• [Goal of the exercise]
Please print the records from the line containing "Where should I" through the last line of the records, both included, word for word. Leave the pictures out of your answer.

• [Records shown]
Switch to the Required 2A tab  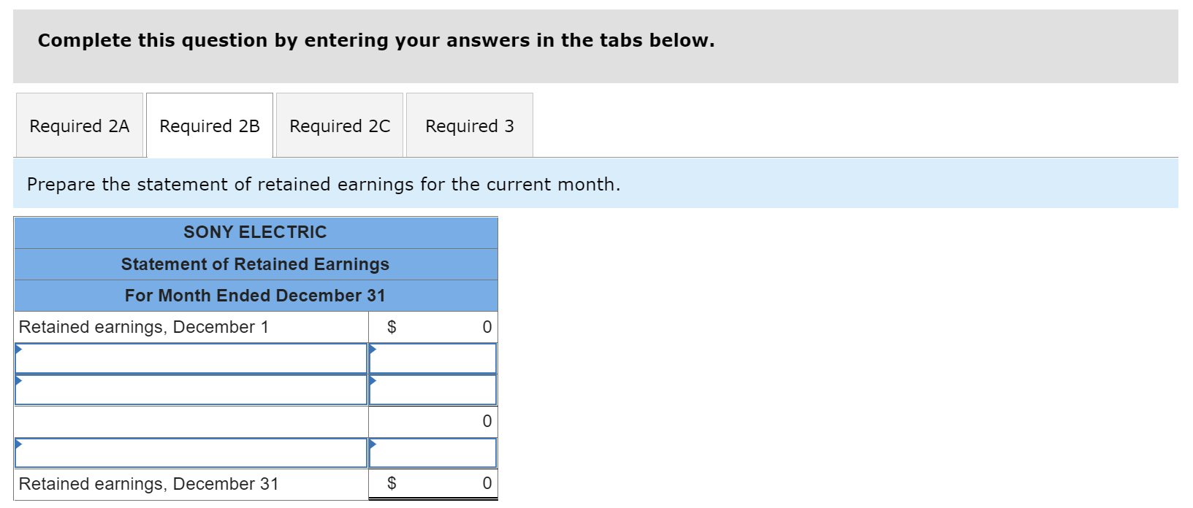click(x=79, y=126)

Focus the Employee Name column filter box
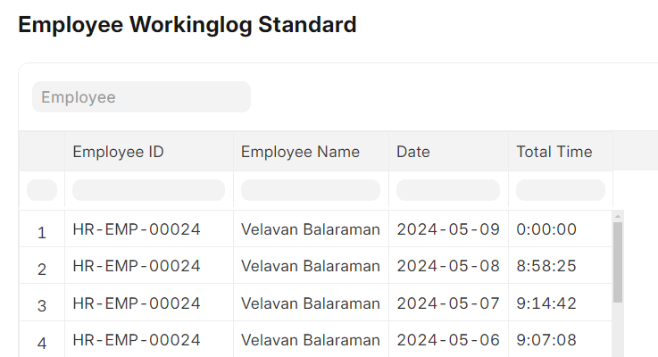click(x=311, y=190)
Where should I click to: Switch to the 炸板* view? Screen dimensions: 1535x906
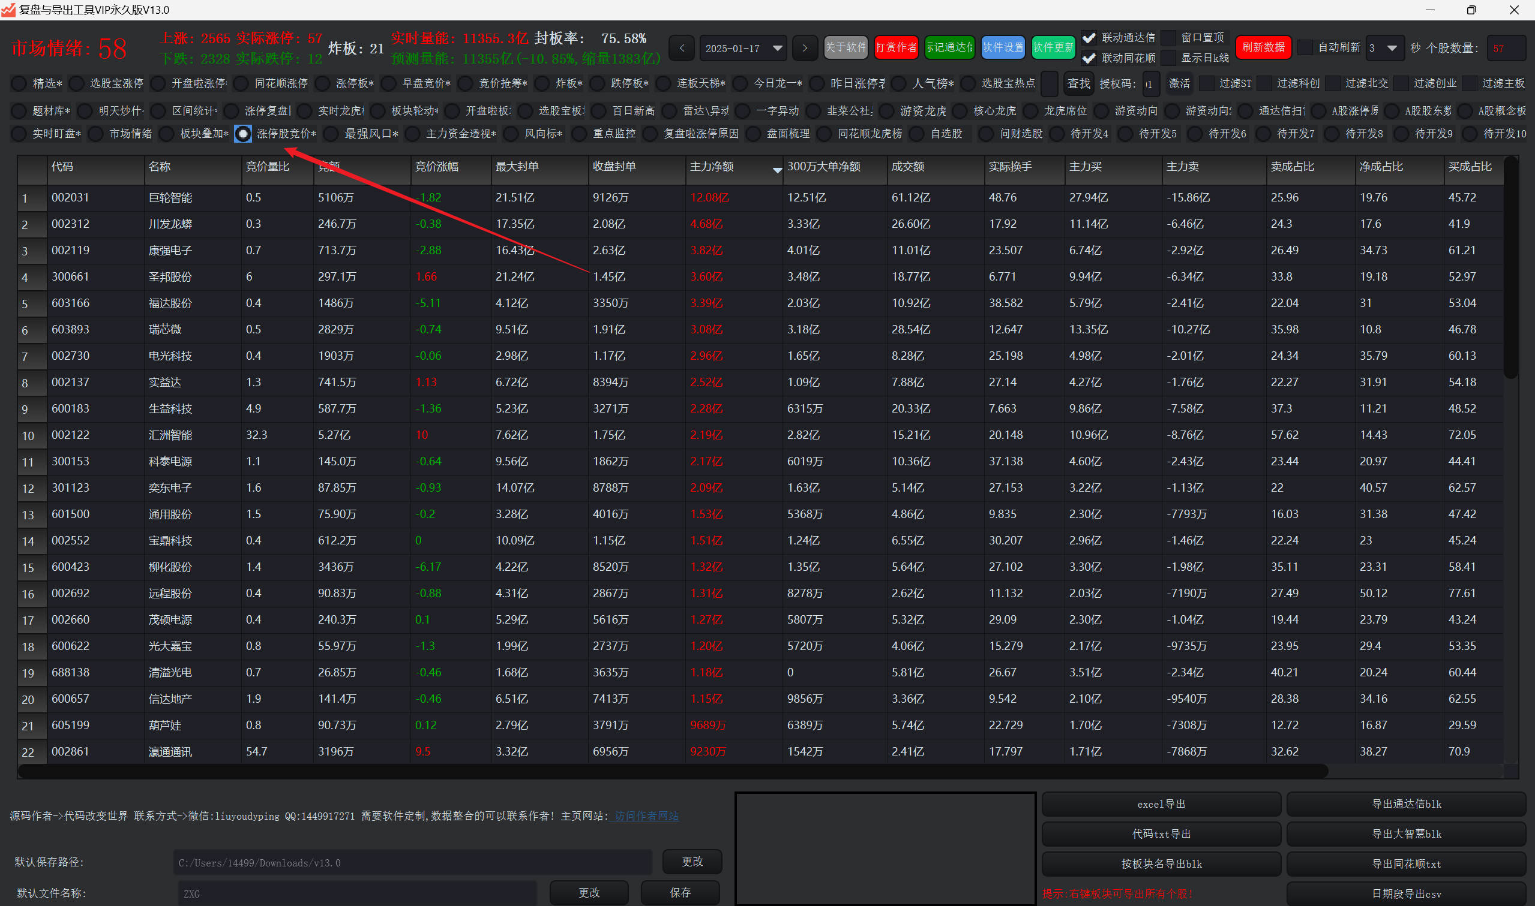[542, 83]
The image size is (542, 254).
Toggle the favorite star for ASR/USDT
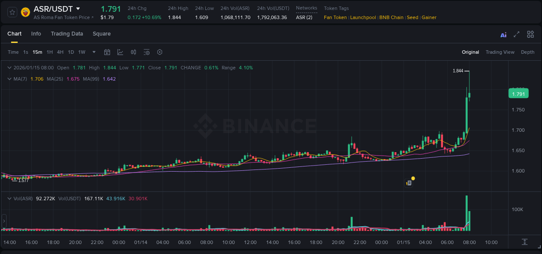coord(12,12)
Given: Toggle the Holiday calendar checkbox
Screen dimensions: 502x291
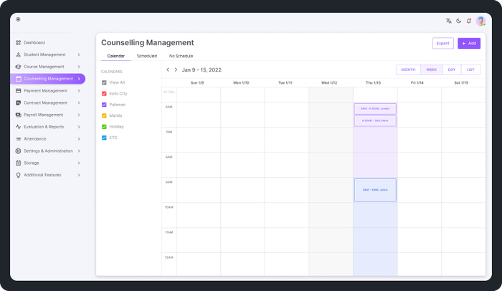Looking at the screenshot, I should pyautogui.click(x=104, y=127).
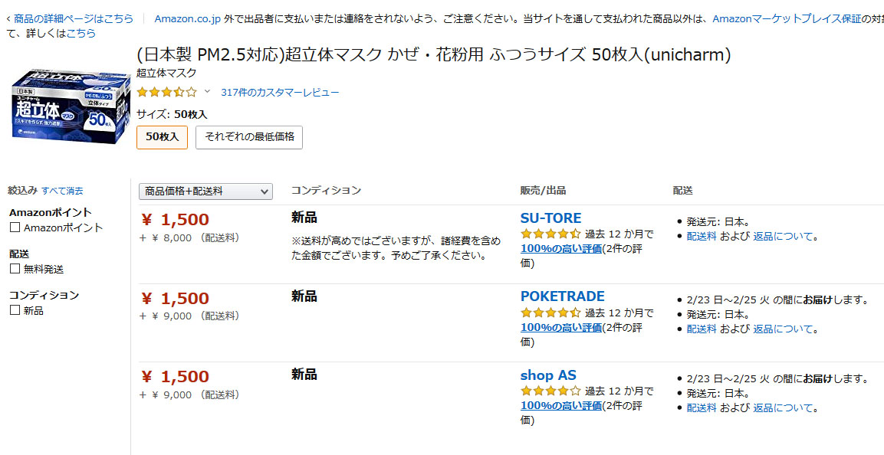884x455 pixels.
Task: Click POKETRADE seller star rating
Action: tap(550, 313)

• [Response to this exercise]
Where should I click to: Switch to the 炸板* view? Screen dimensions: 1535x906
[542, 83]
The image size is (542, 254).
Toggle the favorite star for ASR/USDT
coord(12,12)
Given: Toggle the Holiday calendar checkbox
Screen dimensions: 502x291
Looking at the screenshot, I should pyautogui.click(x=104, y=127).
884x455 pixels.
Task: Click POKETRADE seller star rating
Action: tap(550, 313)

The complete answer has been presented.